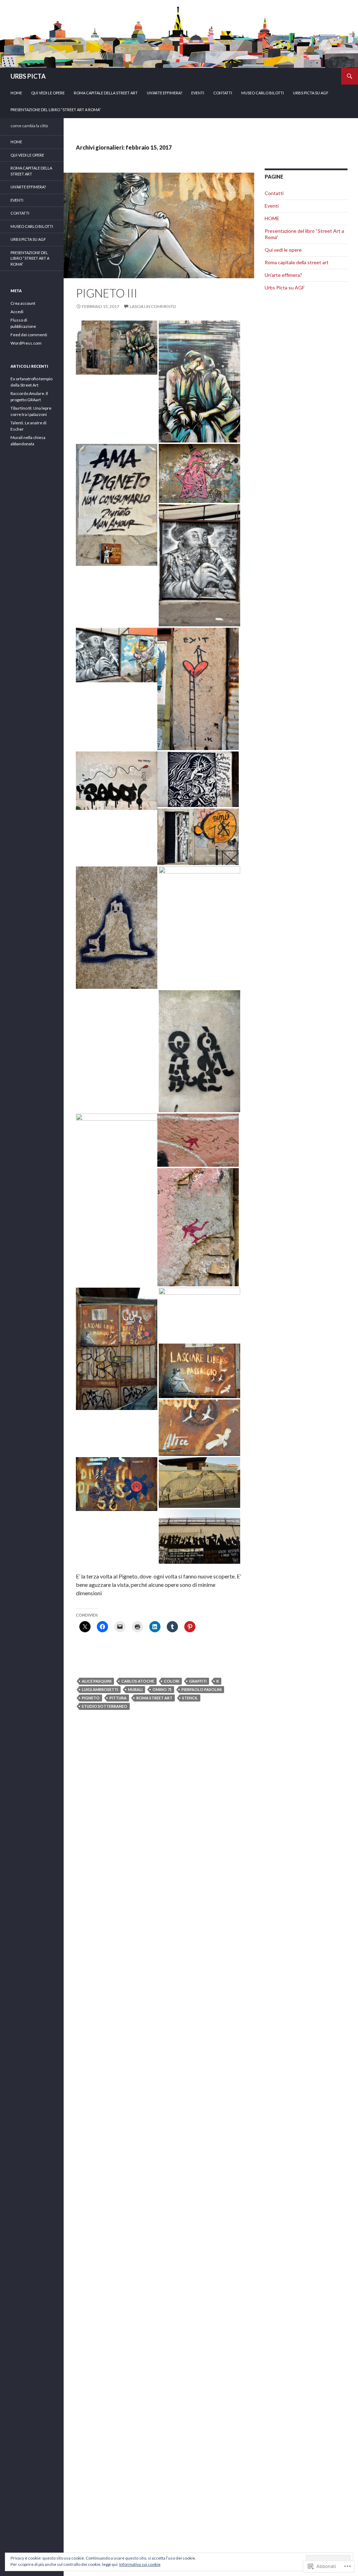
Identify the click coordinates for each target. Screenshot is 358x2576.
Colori (171, 1681)
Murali (135, 1689)
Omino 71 (162, 1689)
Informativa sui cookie (139, 2564)
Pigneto (91, 1698)
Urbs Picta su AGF (310, 93)
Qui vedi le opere (48, 93)
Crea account (22, 303)
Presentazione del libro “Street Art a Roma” (55, 109)
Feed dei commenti (28, 334)
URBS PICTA (28, 76)
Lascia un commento (153, 306)
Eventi (197, 93)
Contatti (222, 93)
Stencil (190, 1698)
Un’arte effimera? (164, 93)
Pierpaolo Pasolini (201, 1689)
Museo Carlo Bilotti (262, 93)
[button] (116, 348)
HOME (16, 93)
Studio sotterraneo (104, 1706)
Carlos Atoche (137, 1681)
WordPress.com (26, 343)
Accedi (16, 311)
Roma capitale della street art (106, 93)
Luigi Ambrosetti (100, 1689)
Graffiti (198, 1681)
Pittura (118, 1698)
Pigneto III (106, 293)
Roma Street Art (154, 1698)
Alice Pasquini (97, 1681)
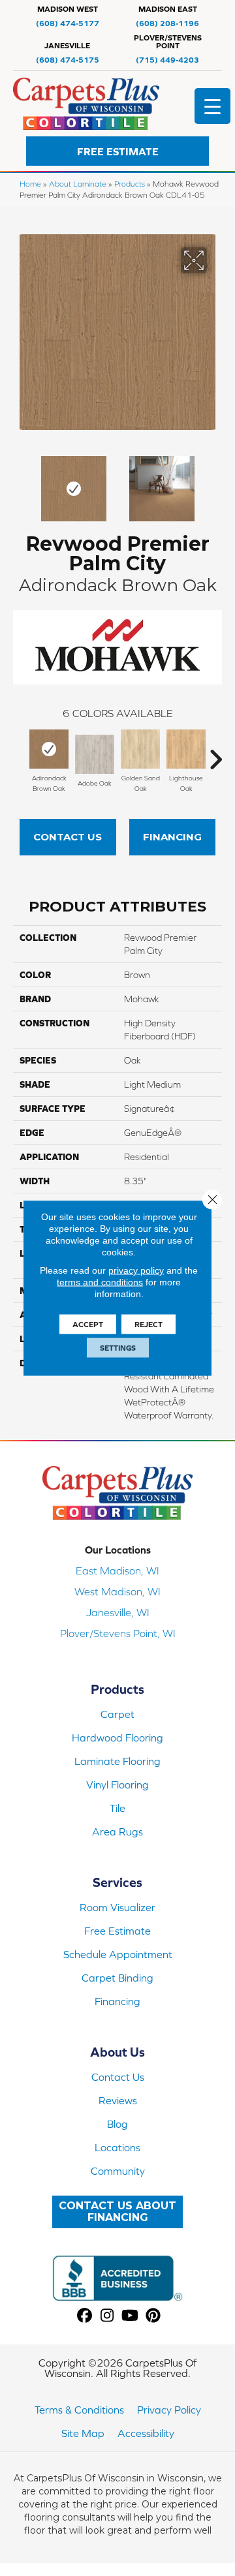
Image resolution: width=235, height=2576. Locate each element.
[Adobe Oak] (95, 754)
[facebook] (84, 2316)
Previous (19, 482)
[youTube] (130, 2316)
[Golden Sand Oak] (140, 749)
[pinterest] (153, 2316)
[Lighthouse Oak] (186, 749)
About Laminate (77, 183)
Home (30, 183)
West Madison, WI (117, 1591)
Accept (87, 1324)
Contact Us (67, 837)
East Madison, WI (117, 1570)
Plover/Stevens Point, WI (118, 1633)
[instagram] (107, 2316)
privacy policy (136, 1270)
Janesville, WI (117, 1612)
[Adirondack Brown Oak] (49, 749)
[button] (117, 151)
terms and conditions (100, 1282)
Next (215, 482)
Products (129, 183)
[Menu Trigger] (212, 106)
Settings (118, 1348)
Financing (172, 837)
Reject (148, 1324)
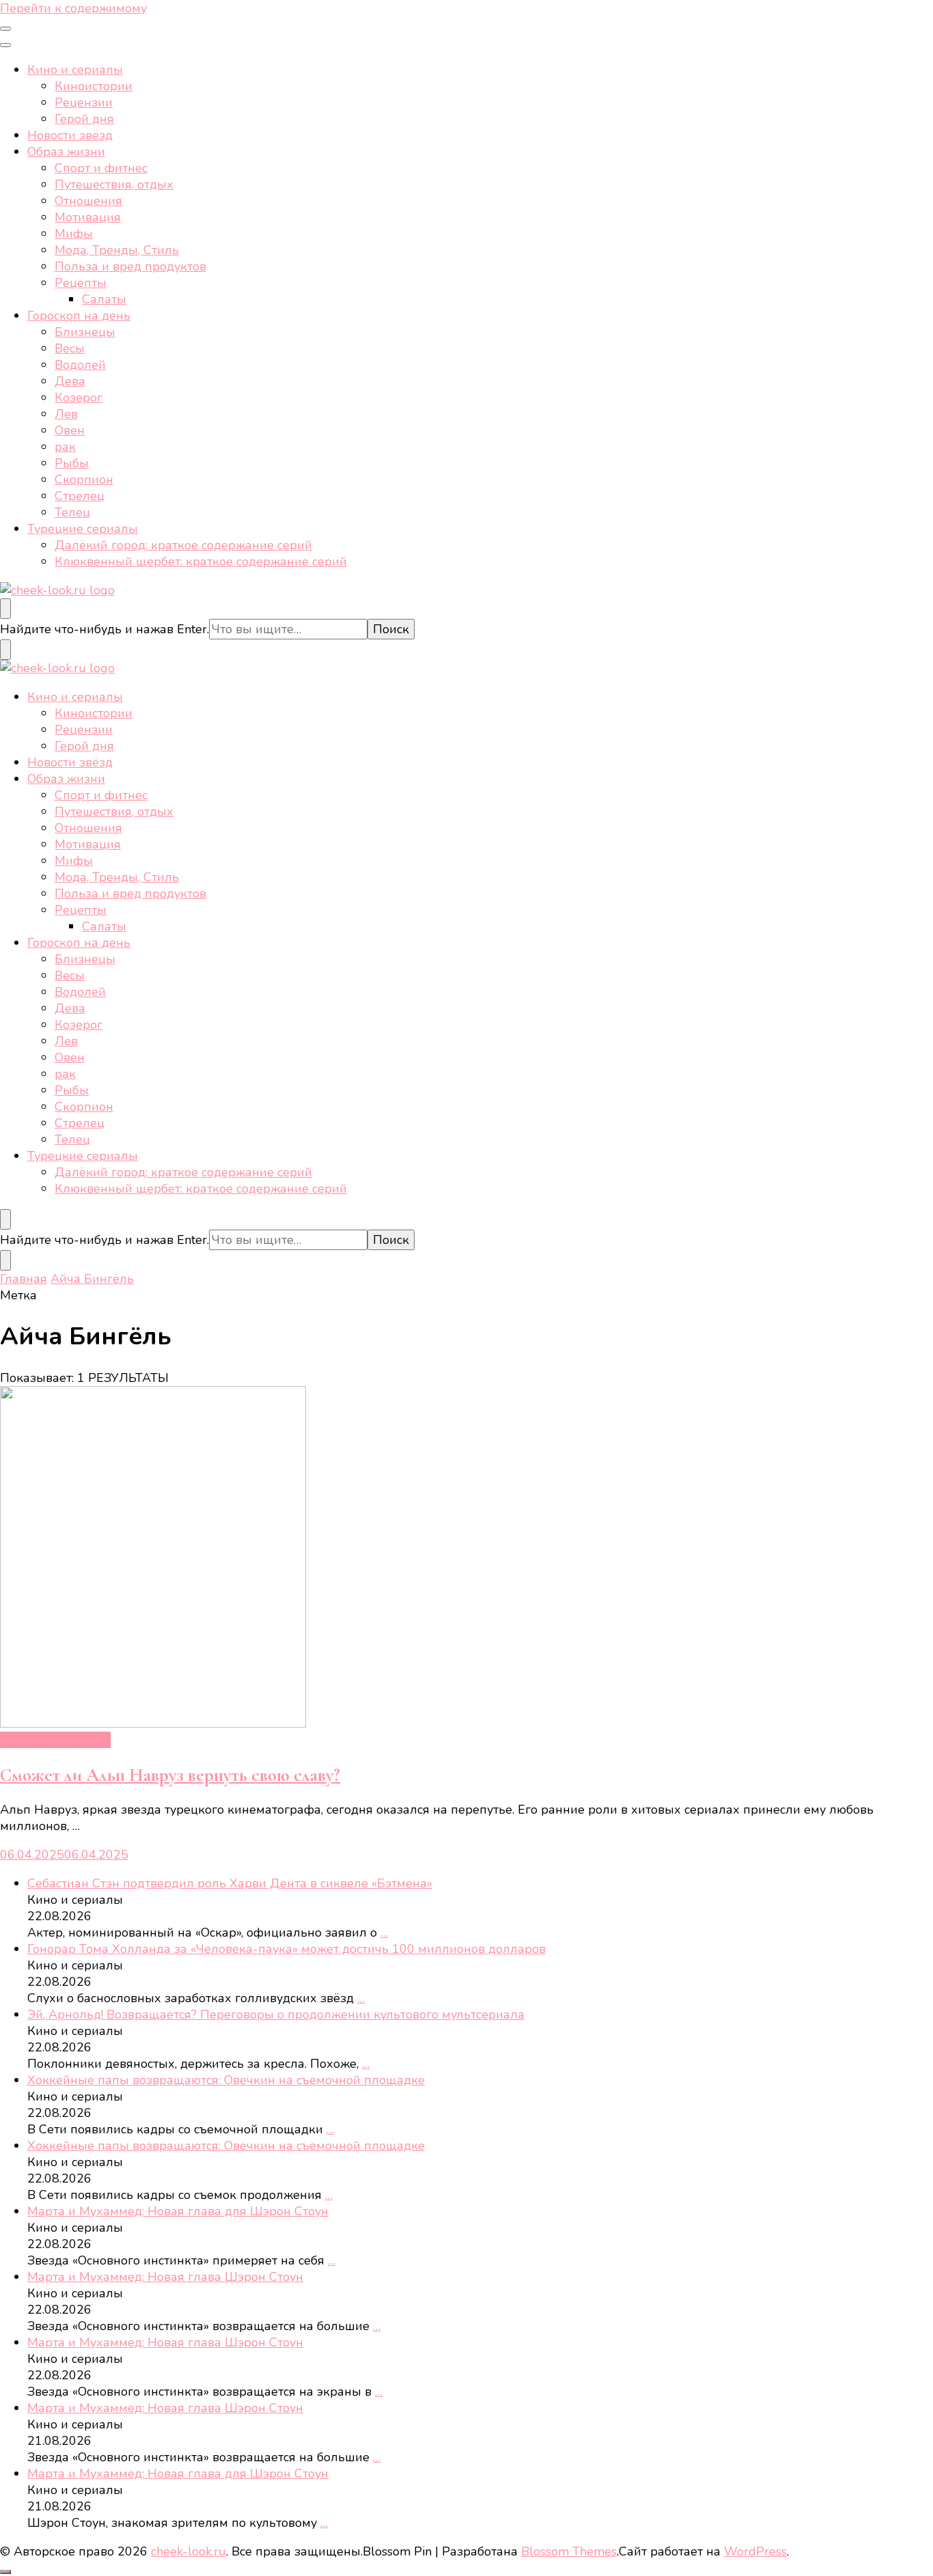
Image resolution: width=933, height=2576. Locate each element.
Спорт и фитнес (101, 168)
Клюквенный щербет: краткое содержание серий (201, 561)
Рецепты (81, 283)
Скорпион (84, 479)
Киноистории (94, 86)
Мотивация (88, 217)
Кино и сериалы (75, 69)
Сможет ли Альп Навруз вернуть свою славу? (170, 1775)
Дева (70, 381)
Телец (72, 512)
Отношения (88, 201)
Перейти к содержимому (73, 8)
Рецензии (84, 102)
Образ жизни (66, 151)
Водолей (80, 365)
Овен (70, 430)
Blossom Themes (569, 2551)
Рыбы (72, 463)
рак (65, 447)
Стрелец (80, 496)
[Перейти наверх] (5, 2572)
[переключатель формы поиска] (5, 608)
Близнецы (85, 332)
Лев (66, 414)
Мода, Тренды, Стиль (117, 250)
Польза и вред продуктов (130, 266)
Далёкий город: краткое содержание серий (183, 545)
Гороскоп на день (78, 315)
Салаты (104, 299)
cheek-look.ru (188, 2551)
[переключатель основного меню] (5, 29)
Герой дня (84, 119)
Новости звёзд (70, 135)
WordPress (755, 2551)
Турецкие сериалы (82, 529)
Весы (70, 348)
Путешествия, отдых (114, 184)
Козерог (78, 397)
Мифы (74, 233)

** PROBLEM **
Within the entries, count the lines containing the string "Locate" and state nothing but the result.

** RESULT **
2